I tried to separate the authentication of view (controller). In my view the code did not seem to be in a good place. Then I came to the result shown in the code below. This is wrong, I can improve even more, or worry about this is silly?
views.py
def sign_in(request):
form = SignInForm(request.POST or None)
if form.is_valid():
login(request, form.user)
return redirect('user/home/')
context = {'sign_in_form' : form}
context.update(csrf(request))
return render_to_response('app_user/sign_in.html', context)
forms.py
class SignInForm(forms.Form):
username = forms.CharField(required=True, max_length=30, label='Username')

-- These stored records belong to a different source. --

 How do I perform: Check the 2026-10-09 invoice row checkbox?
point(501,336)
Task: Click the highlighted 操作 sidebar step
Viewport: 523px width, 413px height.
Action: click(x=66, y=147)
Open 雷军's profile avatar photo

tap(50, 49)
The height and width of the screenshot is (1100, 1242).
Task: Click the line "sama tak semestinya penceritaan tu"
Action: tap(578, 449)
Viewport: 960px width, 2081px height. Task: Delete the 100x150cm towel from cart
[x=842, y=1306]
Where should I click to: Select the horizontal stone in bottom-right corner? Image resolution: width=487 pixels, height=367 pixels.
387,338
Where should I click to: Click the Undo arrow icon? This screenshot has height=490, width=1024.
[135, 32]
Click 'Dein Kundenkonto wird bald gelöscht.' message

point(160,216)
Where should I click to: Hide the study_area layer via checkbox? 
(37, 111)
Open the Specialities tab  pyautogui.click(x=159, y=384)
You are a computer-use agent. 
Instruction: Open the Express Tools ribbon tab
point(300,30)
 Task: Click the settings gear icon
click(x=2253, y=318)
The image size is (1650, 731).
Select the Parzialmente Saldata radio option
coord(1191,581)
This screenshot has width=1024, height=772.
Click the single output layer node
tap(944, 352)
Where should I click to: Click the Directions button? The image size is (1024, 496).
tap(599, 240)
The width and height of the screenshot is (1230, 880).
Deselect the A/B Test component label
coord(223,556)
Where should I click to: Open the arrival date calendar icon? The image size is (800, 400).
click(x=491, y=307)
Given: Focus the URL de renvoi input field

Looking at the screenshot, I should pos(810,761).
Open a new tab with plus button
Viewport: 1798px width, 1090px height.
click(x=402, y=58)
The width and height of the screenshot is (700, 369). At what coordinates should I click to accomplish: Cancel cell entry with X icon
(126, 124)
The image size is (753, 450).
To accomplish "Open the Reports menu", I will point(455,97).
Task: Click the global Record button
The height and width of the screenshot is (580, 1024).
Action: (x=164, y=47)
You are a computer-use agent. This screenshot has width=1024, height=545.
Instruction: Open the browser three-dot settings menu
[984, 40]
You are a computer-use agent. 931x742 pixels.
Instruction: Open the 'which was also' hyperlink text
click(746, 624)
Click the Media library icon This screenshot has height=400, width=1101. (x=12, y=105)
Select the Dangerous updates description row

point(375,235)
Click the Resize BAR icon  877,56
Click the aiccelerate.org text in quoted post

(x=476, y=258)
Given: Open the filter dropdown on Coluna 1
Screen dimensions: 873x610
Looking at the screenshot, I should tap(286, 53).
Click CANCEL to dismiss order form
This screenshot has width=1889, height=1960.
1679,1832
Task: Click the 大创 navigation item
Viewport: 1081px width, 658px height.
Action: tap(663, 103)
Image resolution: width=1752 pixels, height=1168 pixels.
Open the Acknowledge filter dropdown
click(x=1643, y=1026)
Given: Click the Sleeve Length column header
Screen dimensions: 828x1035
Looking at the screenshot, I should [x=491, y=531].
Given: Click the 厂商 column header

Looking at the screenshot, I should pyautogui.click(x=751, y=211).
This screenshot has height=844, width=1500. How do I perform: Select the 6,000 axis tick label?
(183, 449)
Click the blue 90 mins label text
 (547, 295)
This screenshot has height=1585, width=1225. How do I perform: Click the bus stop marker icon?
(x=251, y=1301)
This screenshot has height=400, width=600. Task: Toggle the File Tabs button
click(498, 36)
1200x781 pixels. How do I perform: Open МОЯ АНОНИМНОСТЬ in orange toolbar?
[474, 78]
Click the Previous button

password = forms.CharField(widget=forms.PasswordInput, max_length=30, label='Password')
user = None
def clean(self):
data = self.cleaned_data
if super(SignInForm, self).is_valid():
user = authenticate(username=data.get('username'),password=data.get('password'))
if user is None:
raise forms.ValidationError("Wrong user or password")
if not user.is_active:
raise forms.ValidationError("User is disabled")
self.user = user
return data
I dont understand whats wrong with your code. why do you say its wrong ?
Other then that,why dont you prefer to use the Auth login form ? Look at AuthenticationForm in the Auth module, Its done exactly what you are trying to do.
Also , you should consider to pass a Request Context in your view , this way you will not have to pass the csrf manually.